◆ Your objective ◆
Every line of the material below that contains the string "Policy" must appear in the answer.
************
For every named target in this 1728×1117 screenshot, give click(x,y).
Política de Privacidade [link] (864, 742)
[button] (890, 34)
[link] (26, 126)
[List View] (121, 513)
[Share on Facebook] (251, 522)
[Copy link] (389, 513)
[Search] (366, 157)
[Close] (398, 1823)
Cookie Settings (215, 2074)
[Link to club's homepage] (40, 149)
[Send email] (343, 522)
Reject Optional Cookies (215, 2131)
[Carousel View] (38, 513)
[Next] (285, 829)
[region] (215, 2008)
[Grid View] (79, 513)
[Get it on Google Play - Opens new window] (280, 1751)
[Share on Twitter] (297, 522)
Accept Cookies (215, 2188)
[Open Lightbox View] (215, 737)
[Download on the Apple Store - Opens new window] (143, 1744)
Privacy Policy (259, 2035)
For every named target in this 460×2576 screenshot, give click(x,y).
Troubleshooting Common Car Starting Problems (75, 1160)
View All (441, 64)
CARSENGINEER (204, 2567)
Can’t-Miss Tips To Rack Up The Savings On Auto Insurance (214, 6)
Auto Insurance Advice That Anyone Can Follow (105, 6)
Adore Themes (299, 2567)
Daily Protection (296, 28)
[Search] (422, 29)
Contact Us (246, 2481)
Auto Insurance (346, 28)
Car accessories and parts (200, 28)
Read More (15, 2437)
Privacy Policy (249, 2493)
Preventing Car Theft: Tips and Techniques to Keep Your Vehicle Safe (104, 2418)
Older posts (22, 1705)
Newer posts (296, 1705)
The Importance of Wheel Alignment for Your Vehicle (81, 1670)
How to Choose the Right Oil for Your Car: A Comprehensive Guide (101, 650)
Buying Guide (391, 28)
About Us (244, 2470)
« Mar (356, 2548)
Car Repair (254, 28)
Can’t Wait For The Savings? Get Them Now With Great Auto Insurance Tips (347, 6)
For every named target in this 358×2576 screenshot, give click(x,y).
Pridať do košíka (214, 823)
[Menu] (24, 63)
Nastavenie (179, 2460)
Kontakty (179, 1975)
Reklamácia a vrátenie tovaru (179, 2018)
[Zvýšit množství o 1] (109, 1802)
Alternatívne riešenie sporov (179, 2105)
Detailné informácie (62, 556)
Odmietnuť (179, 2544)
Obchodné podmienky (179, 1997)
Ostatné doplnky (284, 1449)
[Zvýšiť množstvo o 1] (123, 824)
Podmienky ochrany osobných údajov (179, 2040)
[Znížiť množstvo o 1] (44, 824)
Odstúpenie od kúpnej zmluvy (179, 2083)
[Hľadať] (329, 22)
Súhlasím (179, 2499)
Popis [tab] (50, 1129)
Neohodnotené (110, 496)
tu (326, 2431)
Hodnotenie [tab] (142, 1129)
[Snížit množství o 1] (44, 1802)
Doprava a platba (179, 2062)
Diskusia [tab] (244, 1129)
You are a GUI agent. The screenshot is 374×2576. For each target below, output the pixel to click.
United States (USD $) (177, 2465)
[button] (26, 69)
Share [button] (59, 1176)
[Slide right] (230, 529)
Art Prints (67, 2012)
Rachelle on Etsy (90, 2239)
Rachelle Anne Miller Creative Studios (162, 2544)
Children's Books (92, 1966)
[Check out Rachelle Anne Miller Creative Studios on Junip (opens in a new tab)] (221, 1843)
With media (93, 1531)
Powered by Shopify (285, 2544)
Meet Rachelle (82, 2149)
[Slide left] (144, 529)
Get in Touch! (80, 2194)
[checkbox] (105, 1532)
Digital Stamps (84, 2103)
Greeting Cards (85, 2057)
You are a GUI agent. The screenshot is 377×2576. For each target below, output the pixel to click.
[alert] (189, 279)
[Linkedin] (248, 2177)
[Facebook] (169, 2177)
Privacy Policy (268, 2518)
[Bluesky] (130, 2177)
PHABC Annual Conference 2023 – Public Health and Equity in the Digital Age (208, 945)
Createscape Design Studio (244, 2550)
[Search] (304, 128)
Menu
************
◆ Solution to the exercise ◆
Privacy Policy (259, 2035)
Privacy Policy (249, 2493)
Privacy Policy (268, 2518)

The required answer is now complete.